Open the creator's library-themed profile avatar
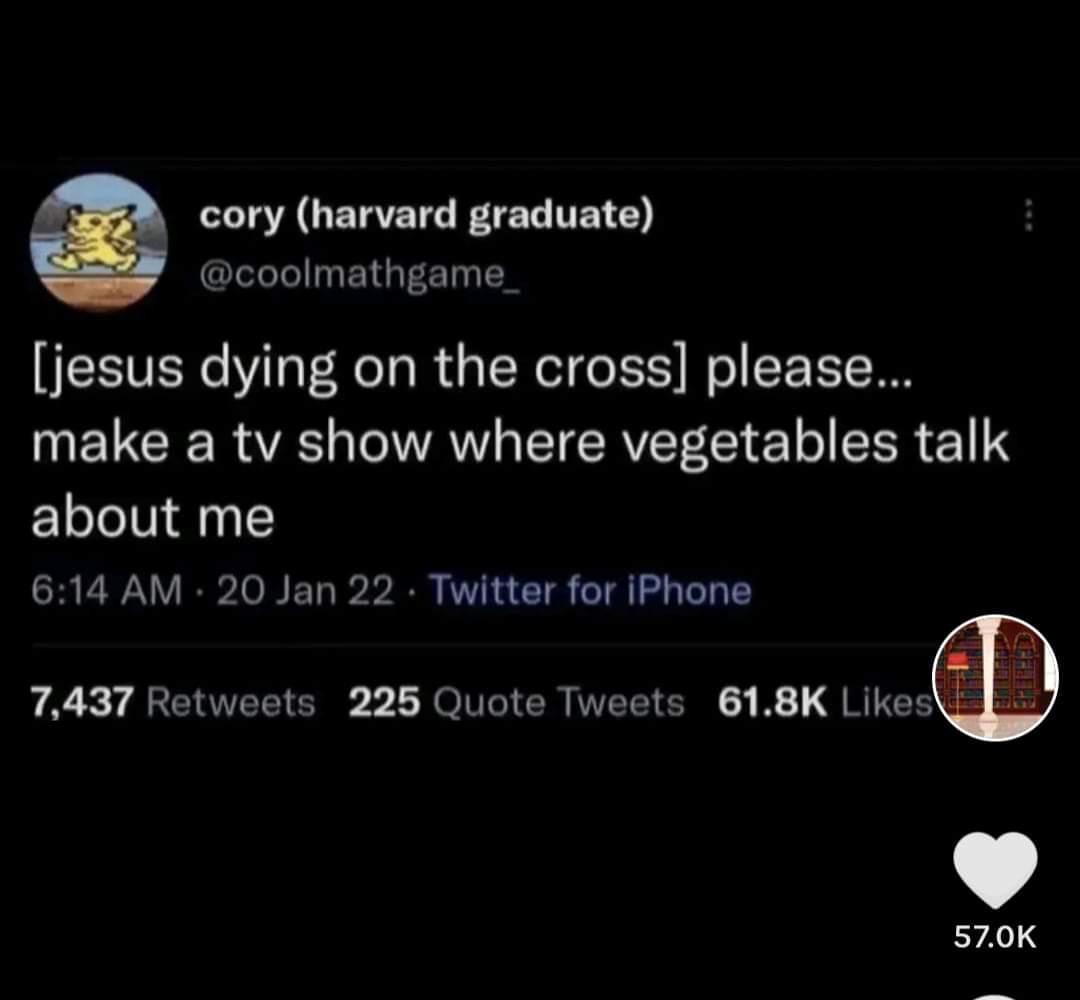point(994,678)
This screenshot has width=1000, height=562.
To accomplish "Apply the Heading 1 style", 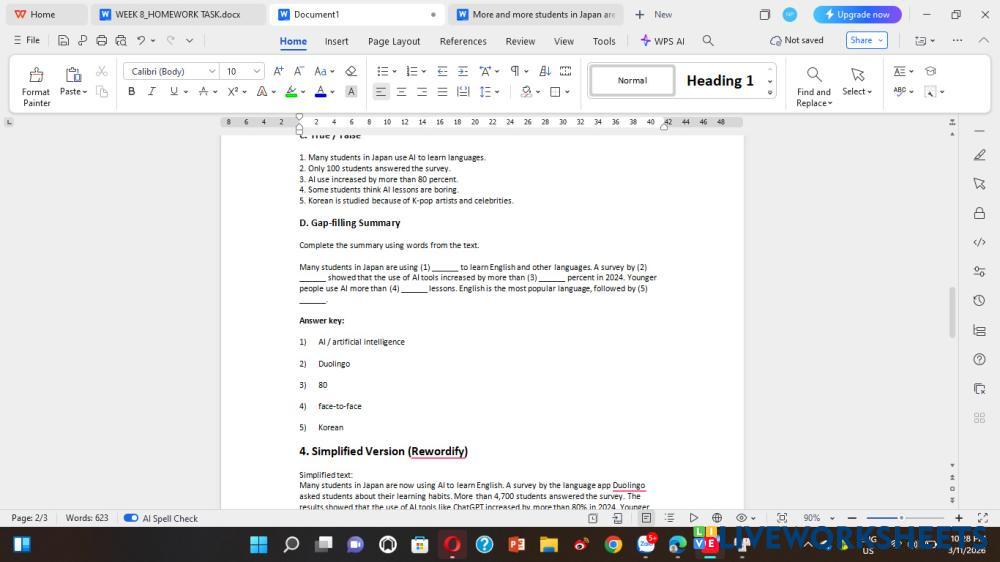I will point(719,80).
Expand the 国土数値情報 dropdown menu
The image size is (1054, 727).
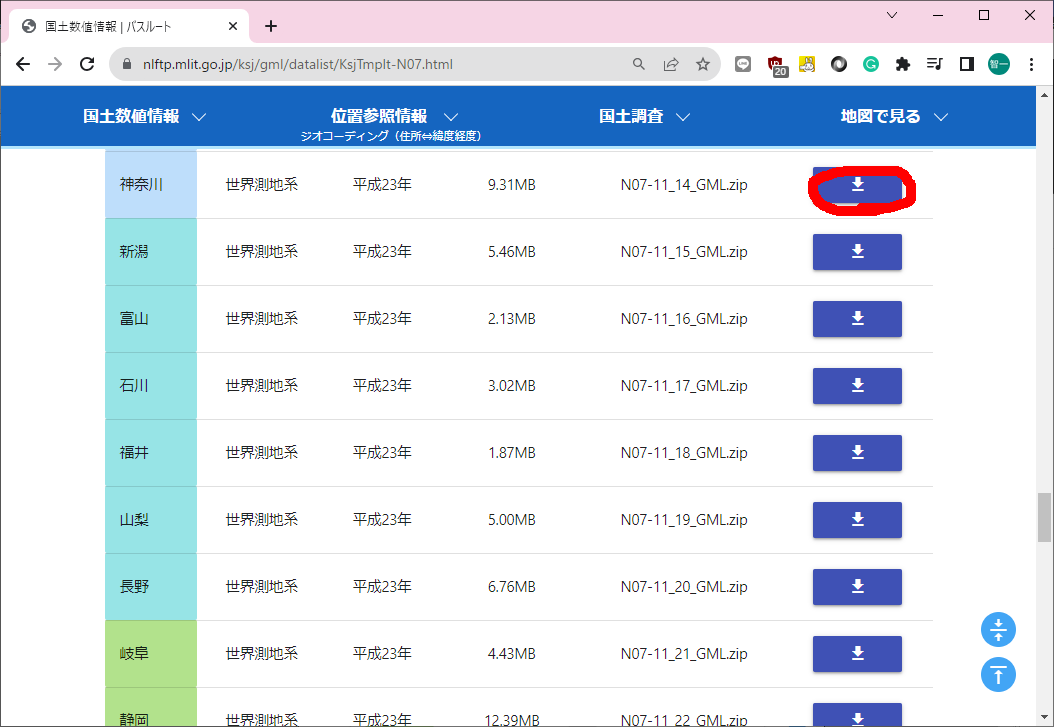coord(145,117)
+ + + + +
Problem requirements: In the data, from the line containing "Expand the 国土数値情報 dropdown menu" through the end, inclusive, swap "dropdown" for "drop-down" and keep everything else the same. Give only those lines, without the pictures.

Written answer:
Expand the 国土数値情報 drop-down menu
The image size is (1054, 727).
coord(145,117)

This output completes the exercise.